- Born: 14 April 1870 Torquay, Devon, England
- Died: 1 September 1927 (aged 57)
- Education: South London Technical School of Art Royal Academy Schools
- Known for: Sculpture
- Spouse: Phoebe Harriet Le Févre

= Frank Lynn Jenkins =

British sculptor

Frank Lynn Jenkins (14 April 1870 – 1 September 1927) was a British sculptor.

== Biography ==
Frank Lynn Jenkins was born in Torquay, Devon, the son of Henry Tozer Jenkins, a stonemason and marble merchant. He received his initial training in his father's workshop. He then studied at Western College in Weston-super-Mare, at the South London Technical School of Art in Lambeth and, from 1893, at the Royal Academy Schools in London, where he was taught by Alfred Gilbert and George Frampton, among others. In London he developed a close working relationship with the painter Gerald Moira.
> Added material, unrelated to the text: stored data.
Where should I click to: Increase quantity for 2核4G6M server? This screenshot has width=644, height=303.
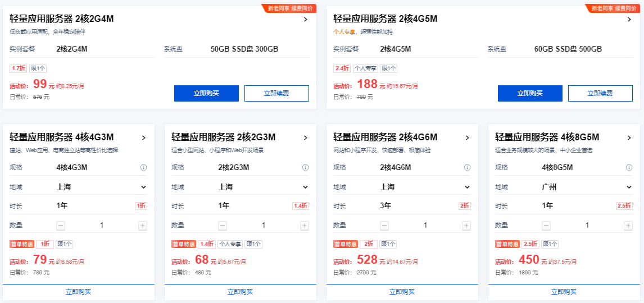click(466, 226)
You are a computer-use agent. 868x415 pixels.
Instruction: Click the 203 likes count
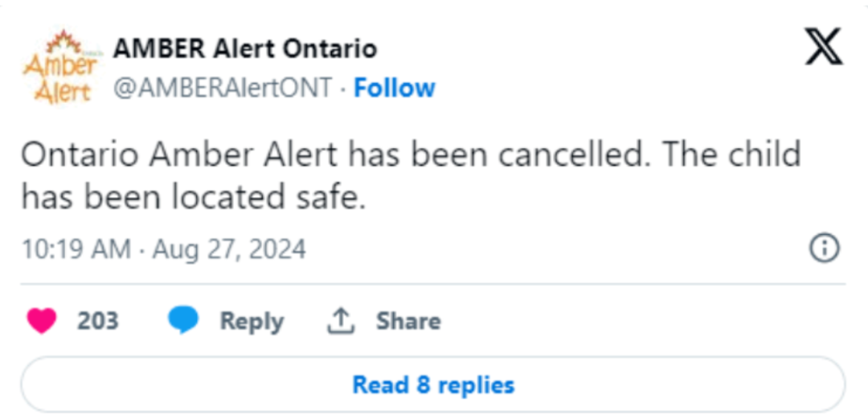[98, 321]

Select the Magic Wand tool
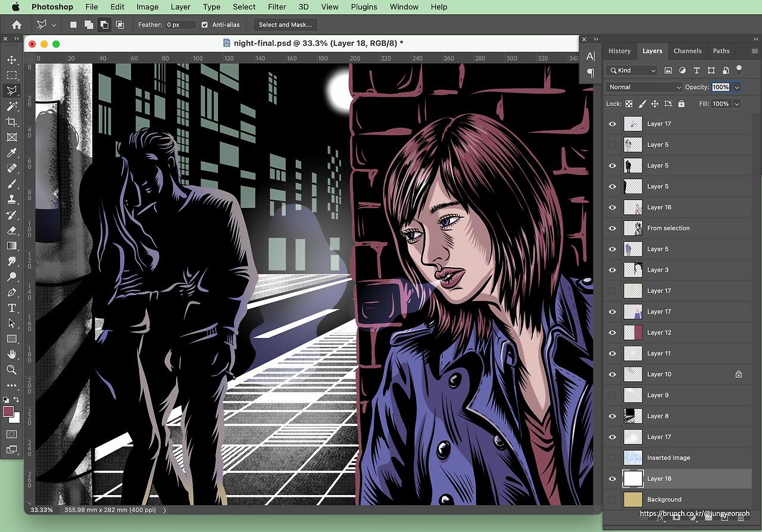(x=11, y=107)
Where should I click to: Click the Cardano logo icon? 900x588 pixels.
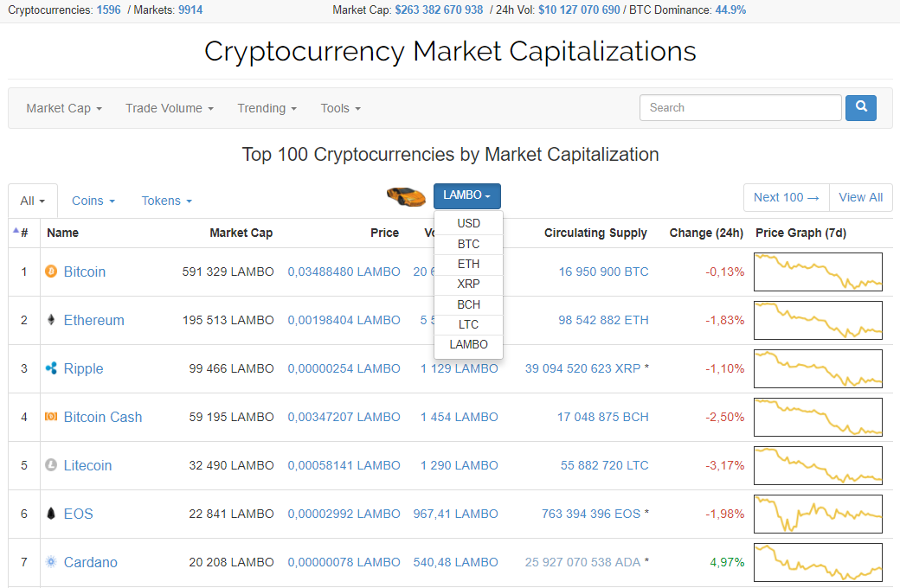[x=51, y=562]
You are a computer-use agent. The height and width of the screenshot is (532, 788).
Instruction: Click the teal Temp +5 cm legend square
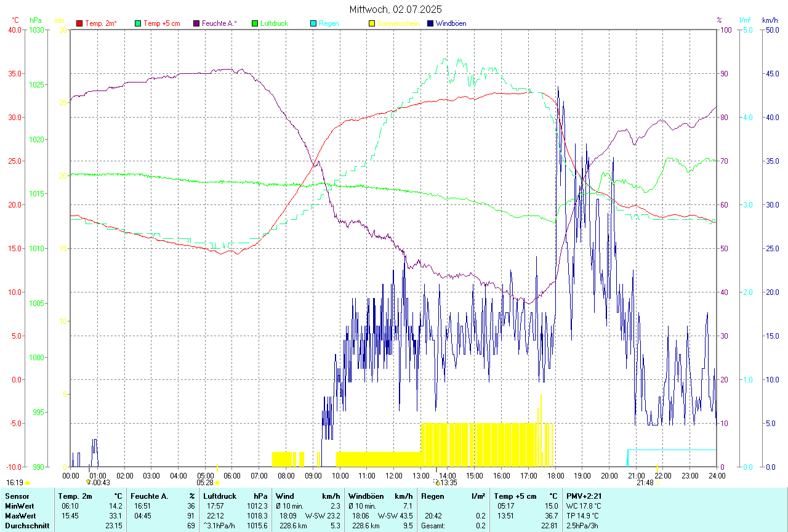138,23
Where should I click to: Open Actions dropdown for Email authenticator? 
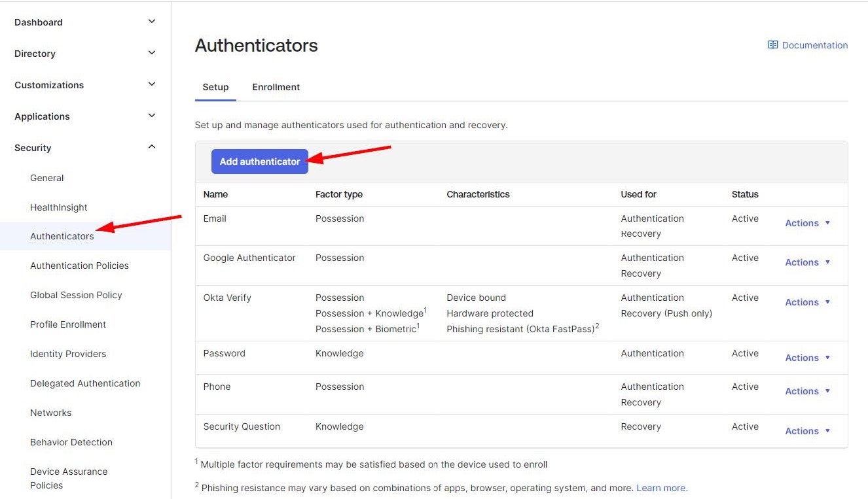[807, 223]
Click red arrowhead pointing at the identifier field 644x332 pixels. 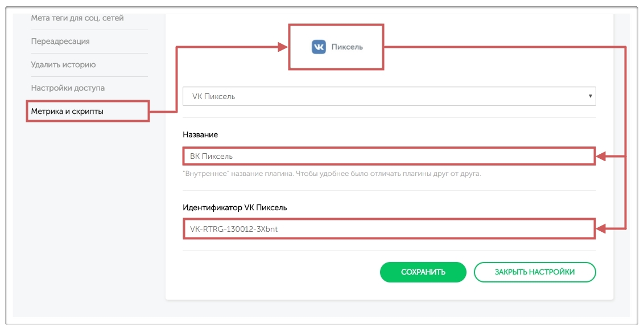(601, 229)
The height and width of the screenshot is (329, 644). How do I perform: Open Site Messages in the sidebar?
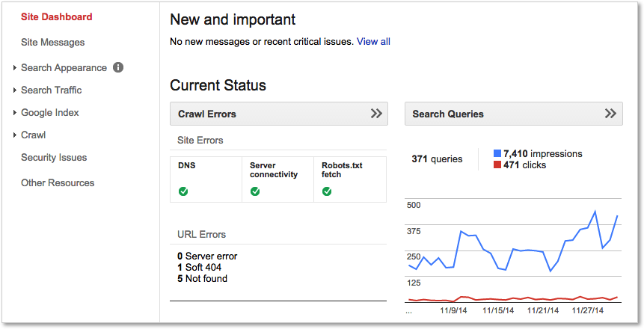click(52, 43)
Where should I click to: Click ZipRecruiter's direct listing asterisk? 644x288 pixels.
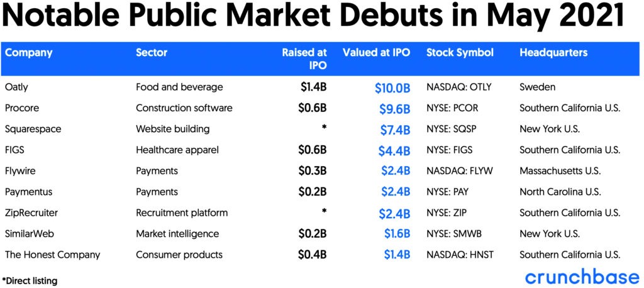324,211
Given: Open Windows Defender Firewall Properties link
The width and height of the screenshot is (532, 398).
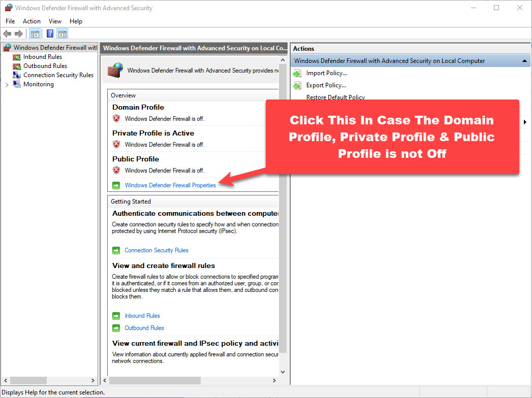Looking at the screenshot, I should tap(170, 185).
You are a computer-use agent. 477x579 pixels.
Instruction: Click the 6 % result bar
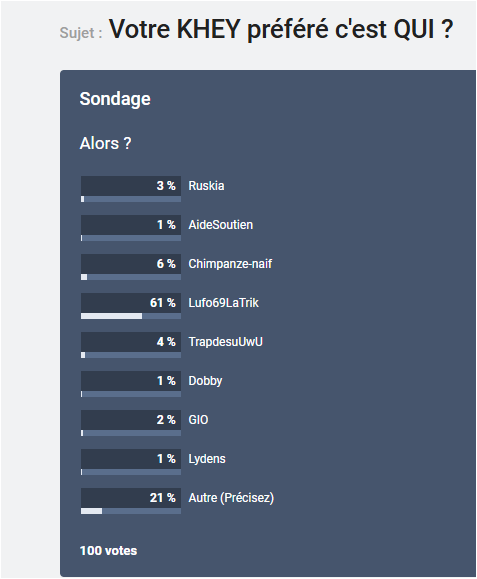pos(131,277)
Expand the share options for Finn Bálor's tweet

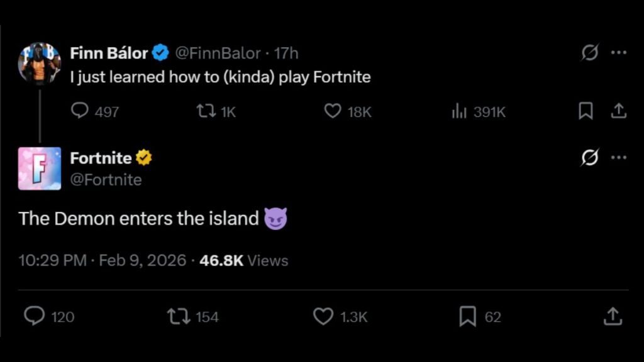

Together they created decorative plaster reliefs for various public buildings, including the Trocadero Restaurant in London, the Passmore Edwards Library in Shoreditch and the Hotel Metropole in Folkestone.

Frank Lynn Jenkins was a member of several artists' organisations, including the Art Workers Guild (from 1900) and the Royal Society of British Sculptors, of which he was twice president. He married Phoebe Harriet Le Févre in 1901. In 1916 he moved to New York, where he lived until his death in 1927.